(EXERCISES)
- A) Using the profile of Anna Fifield, answer the following:
(i) For which newspaper is Anna Fifield now the Beijing bureau chief?
(ii) How many years did she end up spending at the Financial Times?
(iii) What was her passion at university?
- B) Set down, word for word, everything in the profile of Anna Fifield from "Looking back on" down to "being a foreign correspondent.".
- C) Condense the paragraph of the profile of Anna Fifield beginning "While her reporting has encompassed," keeping its main facts.

A global perspective

As a teenager in the 1990s, alumna Anna Fifield watched news reports of conflicts in Rwanda and the Balkans, sparking an interest in journalism and a future as a foreign correspondent.

Anna Fifield stands infront of a cherry blossom tree and a gently curving wooden bridge.

After completing a degree in English Literature and Language at Victoria University of Wellington, Anna embarked on just such a career and is now the Beijing bureau chief for the Washington Post.

While her reporting has encompassed everything from Iranian foreign policy to Japanese school lunches, she has gained a reputation as one of the world’s best sourced reporters on North Korea. Over the past 15 years, Anna has established links with state officials and defectors alike and has broken major stories, including news of American student Otto Warmbier’s return home in a coma after a 17-month imprisonment in North Korea and the Trump Administration’s agreement to pay for the cost of Warmbier’s medical treatment.

Anna has brought together the insights she has gained on life and politics in the pariah state, and the motivations of its leader, in a new book The Great Successor: The Divinely Perfect Destiny of Brilliant Comrade Kim Jong Un.

“It’s impossible to write a complete biography of Kim, given how little information about him is available. But my book aims to be the closest thing to a biography we can produce, describing what we know of Kim’s background and upbringing and analysing why he acts the way he does,” Anna says.

“Western reporting on North Korea tends to be sensational or exaggerated. One thing I wanted to correct is the perception you often get in Western media that Kim is an irrational tyrant—that he’s an almost cartoonish villain who has walked straight out of a James Bond movie.

“In fact, he has acted in a very strategic way from the moment he came to power as a 27-year-old. From pursuing a nuclear weapons programme to opening a dialogue with the United States to pursuing certain economic reforms—it’s all about consolidating his grip on power.”

Looking back on her career so far, Anna says she feels incredibly lucky to have been able to fulfil her teenage ambition of being a foreign correspondent.

“I never really planned all this out. It’s very much been a case of putting my hand up when opportunities came along. My first big break came at the Financial Times in London. I was supposed to go for three months’ work experience but I volunteered to do various other bits and pieces when they came up and I ended up spending 13 years there.”

Anna reported from places as far-flung as Iraq, Libya, and the Arctic Circle, before taking on a role as White House correspondent in Washington, D.C. She then spent a year as a Nieman Fellow at Harvard University before joining the Washington Post.

“I’m a great believer that journalists are generalists. You have to be prepared to learn quickly and take things on the fly, and I think liberal arts degrees are great for that.

“My passion at university was Anglo-Saxon poetry—in my final year, I didn’t study anything written after 1500. But the basic skills—how to research and write, how to structure an argument, how to analyse and think about what’s in front of you—are relevant for a whole range of careers.”

(DATA LISTING)
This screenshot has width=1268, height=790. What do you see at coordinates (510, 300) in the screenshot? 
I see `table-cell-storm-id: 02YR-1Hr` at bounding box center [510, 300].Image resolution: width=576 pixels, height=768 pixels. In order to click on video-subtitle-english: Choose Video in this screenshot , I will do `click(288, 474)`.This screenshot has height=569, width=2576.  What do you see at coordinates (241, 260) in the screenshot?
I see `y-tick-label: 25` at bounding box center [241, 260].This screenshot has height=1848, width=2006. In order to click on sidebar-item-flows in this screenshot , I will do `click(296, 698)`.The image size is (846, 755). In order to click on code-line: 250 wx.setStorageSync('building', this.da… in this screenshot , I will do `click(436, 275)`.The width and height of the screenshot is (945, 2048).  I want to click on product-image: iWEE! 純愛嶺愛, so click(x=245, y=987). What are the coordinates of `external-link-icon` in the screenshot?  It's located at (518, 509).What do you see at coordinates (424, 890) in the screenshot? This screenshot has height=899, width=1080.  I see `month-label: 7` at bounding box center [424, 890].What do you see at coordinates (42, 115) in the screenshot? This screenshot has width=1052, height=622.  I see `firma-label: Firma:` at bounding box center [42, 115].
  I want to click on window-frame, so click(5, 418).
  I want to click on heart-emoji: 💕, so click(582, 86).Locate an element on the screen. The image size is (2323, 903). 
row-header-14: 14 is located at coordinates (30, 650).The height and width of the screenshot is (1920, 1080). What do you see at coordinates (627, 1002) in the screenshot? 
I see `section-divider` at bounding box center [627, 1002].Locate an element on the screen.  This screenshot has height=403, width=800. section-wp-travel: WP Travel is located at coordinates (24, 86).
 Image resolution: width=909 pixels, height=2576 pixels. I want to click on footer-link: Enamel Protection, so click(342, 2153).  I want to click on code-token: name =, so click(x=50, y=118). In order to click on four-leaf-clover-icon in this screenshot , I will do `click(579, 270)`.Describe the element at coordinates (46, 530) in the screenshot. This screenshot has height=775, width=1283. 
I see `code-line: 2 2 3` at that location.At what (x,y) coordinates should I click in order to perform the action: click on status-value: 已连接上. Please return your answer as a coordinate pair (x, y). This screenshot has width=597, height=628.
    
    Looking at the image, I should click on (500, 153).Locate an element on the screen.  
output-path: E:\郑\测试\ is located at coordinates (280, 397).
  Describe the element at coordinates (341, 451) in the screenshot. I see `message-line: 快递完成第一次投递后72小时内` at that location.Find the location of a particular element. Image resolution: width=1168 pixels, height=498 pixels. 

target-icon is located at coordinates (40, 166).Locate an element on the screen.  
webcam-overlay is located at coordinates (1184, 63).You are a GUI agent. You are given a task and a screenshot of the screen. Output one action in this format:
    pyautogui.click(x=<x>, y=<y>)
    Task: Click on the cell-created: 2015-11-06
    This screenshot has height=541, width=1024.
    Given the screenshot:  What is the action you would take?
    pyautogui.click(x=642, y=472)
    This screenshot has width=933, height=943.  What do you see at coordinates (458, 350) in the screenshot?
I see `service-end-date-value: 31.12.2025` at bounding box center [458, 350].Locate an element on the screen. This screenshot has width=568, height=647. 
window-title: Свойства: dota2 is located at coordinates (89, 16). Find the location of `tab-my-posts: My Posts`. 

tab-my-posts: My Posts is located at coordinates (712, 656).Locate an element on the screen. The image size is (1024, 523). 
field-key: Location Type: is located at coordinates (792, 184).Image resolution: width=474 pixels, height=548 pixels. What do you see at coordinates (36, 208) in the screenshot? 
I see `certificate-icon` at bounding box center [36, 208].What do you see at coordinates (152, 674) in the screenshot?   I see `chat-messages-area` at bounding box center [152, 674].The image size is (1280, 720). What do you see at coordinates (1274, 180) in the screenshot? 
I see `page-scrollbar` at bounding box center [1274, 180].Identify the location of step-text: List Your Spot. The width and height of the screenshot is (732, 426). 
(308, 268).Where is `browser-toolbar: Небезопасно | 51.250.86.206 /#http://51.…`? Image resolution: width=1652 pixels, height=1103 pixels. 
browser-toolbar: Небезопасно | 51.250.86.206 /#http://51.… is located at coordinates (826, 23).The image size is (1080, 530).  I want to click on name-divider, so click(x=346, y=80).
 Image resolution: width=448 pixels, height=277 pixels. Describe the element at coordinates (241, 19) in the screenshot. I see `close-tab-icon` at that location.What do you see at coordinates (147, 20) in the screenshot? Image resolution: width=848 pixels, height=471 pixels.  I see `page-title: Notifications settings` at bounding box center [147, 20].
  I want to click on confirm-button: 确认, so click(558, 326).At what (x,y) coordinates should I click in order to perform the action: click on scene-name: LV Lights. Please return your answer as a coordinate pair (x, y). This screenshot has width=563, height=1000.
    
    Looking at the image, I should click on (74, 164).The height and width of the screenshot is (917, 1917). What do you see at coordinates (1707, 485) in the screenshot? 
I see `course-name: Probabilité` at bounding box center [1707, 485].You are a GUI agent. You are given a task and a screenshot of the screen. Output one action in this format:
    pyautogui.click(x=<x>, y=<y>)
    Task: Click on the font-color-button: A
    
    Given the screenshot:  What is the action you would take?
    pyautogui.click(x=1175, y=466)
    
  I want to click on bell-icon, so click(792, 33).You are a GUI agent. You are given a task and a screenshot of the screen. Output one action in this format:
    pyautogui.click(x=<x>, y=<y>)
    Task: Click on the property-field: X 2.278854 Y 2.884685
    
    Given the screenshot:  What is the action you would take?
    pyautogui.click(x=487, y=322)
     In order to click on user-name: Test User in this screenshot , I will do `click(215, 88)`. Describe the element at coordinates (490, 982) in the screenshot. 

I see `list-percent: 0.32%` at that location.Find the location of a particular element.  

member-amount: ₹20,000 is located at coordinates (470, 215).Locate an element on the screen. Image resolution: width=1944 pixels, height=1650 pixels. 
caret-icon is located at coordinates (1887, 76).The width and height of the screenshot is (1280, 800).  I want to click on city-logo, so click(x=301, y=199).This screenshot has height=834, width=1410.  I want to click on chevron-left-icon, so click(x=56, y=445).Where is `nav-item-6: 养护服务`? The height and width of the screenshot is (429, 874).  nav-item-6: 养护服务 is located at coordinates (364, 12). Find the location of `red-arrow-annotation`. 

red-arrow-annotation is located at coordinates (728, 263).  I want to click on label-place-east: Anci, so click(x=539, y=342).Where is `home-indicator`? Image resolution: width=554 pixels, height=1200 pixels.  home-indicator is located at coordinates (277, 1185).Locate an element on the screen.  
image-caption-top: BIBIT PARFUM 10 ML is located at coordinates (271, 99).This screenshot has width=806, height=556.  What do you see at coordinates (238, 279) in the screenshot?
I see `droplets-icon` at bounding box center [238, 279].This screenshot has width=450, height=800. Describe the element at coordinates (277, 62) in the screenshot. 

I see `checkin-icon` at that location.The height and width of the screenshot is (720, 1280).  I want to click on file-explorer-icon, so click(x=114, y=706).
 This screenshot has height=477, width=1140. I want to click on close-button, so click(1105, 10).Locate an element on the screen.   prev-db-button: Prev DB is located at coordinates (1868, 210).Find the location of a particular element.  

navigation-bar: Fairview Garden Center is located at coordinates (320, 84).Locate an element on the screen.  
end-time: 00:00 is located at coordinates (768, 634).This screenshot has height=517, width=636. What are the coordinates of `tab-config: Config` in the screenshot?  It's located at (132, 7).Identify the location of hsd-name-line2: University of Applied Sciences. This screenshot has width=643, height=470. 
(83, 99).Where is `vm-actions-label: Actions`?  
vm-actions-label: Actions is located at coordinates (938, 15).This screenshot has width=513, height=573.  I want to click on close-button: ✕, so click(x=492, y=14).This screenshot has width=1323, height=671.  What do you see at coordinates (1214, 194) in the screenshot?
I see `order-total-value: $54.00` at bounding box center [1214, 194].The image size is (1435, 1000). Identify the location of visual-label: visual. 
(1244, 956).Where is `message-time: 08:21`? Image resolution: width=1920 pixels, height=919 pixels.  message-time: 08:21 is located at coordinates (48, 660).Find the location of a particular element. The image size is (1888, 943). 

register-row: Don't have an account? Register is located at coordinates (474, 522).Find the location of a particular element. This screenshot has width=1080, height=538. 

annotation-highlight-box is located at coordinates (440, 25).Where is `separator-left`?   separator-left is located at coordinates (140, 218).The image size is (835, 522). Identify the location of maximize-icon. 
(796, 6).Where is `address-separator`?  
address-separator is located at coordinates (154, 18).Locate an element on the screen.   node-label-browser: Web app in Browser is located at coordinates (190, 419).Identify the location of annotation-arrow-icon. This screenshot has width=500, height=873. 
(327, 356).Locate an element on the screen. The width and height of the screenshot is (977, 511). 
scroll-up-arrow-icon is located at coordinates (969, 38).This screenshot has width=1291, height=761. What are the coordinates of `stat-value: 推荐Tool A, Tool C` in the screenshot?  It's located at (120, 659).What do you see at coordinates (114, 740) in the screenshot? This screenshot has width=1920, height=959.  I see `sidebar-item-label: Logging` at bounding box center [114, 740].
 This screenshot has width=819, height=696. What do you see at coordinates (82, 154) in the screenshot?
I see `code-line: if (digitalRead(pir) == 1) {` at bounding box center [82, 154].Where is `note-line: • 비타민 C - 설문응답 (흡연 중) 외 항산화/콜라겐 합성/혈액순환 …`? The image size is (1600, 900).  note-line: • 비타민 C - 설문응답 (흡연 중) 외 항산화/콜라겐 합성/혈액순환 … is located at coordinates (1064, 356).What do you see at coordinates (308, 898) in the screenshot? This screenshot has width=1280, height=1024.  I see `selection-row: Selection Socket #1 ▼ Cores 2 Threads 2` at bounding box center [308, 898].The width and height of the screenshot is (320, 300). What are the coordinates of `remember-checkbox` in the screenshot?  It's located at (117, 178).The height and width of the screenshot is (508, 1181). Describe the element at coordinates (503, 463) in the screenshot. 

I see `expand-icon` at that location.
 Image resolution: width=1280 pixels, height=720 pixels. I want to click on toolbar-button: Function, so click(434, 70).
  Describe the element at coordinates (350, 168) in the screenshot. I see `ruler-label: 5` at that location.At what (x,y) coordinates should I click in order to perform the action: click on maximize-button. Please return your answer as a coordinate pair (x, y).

(ANSWERS TO THE PROBLEMS)
- A)
(i) The Washington Post
(ii) 13 years
(iii) Anglo-Saxon poetry

- B)
Looking back on her career so far, Anna says she feels incredibly lucky to have been able to fulfil her teenage ambition of being a foreign correspondent.

- C) Anna's reporting has ranged from Iranian foreign policy to Japanese school lunches, but she is known as one of the world's best-sourced reporters on North Korea. Over 15 years she has built links with state officials and defectors. She has broken major stories, including American student Otto Warmbier's return home in a coma after a 17-month imprisonment in North Korea and the Trump Administration's agreement to pay for his medical treatment.